Nelle stanze non ci sono nè radio nè televisori.
L'elettricità viene usata raramente, ma le deboli luci di un registratore di cassa e di un computer dietro la reception rompono l'incanto.
Mi cambio indossando una "yukata" di cotone (un Kimono estivo) e dei "geta" (sandali di legno) che, come quasi tutte le calzature fornite dagli alberghi giapponesi, sono decisamente troppo piccole e quindi mi obbligano a camminare zoppicando.
Dopo un paio di passi incerti verso la vasca, la voglia di comodità vince sulla tradizione: decido di cambiare i sandali con scarpe di gomma da piscina, come hanno fatto tutti gli altri.
Il rituale del bagno in comune (come in qualsiasi situazione dove ci si trova nudi di fronte a degli estranei) è una di quelle circostanze in cui può essere utile conoscere alcune regole.
In questi frangenti le abitudini occidentali lasciano perplessi i giapponesi, che non si sognerebbero mai di entrare in una vasca piena di acqua sporca e di pelle morta.

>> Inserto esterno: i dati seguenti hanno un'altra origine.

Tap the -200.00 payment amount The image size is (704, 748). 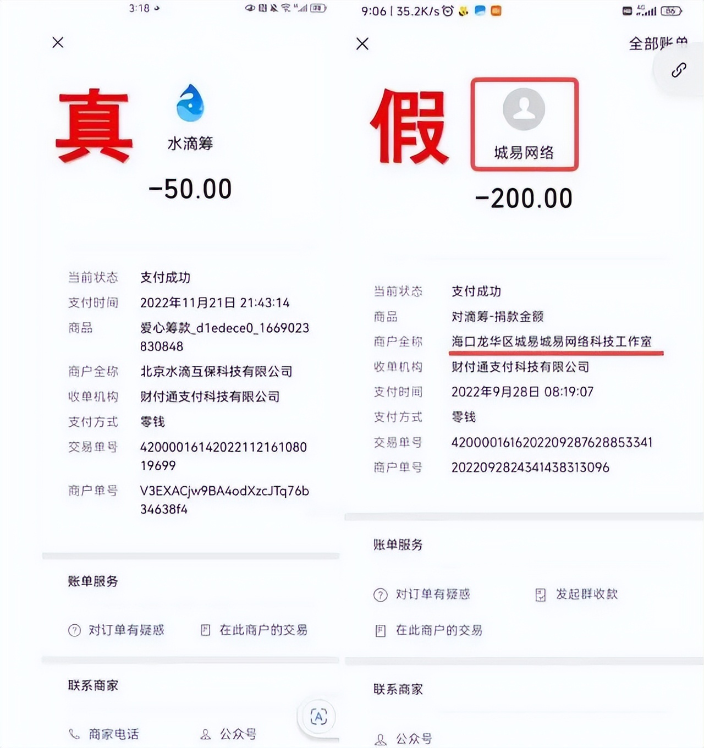pos(524,198)
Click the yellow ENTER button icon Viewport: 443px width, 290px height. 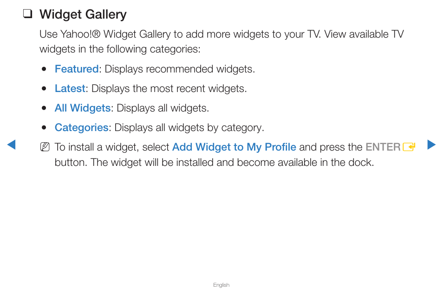point(409,147)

Prima ci si lava fuori, sciacquandosi sotto una doccia o sotto lo scroscio di un secchio di legno, poi si pulisce ogni parte del corpo sfregandosi con una spugna.
Solo a quel punto ci si può immergere nella piscina.
Mentre fa buio e si accendono le lanterne resto seduto a osservare l'acqua che precipita da una rupe alta venti metri.
Tonificato e con ogni poro aperto torno in albergo percorrendo il ponte di legno che attraversa il fiume.
Per cena ci si ritrova nella sala principale.
Una cinquantina di ospiti siedono a dei tavoli bassi dove vengono serviti cibi di stagione, funghi matsutake, pesce alla griglia e una ricca zuppa autunnale di miso presentata su vassoi di lacca.
Verso le nove cala il silenzio.
Tutti a letto.
In alcune località il bagno nelle terme è un'attrazione secondaria.
Tamagawa è una sorta di paese delle meraviglie geotermico, con piscine di fango caldo e bocche che eruttano vapori acri.
I visitatori si sdraiano sul terreno caldo per curare le malattie artritiche e reumatiche: avvolti in lenzuoli dalla testa ai piedi, sembrano bruchi dai colori vivaci in un campo profughi su Marte.
Un uomo cuoce una patata dolce e una zucca calando un sacchetto in una fossa da cui esce del vapore.
Quest'aria mi fa venire mal di testa e i miei vestiti puzzano di zolfo anche molte ore dopo.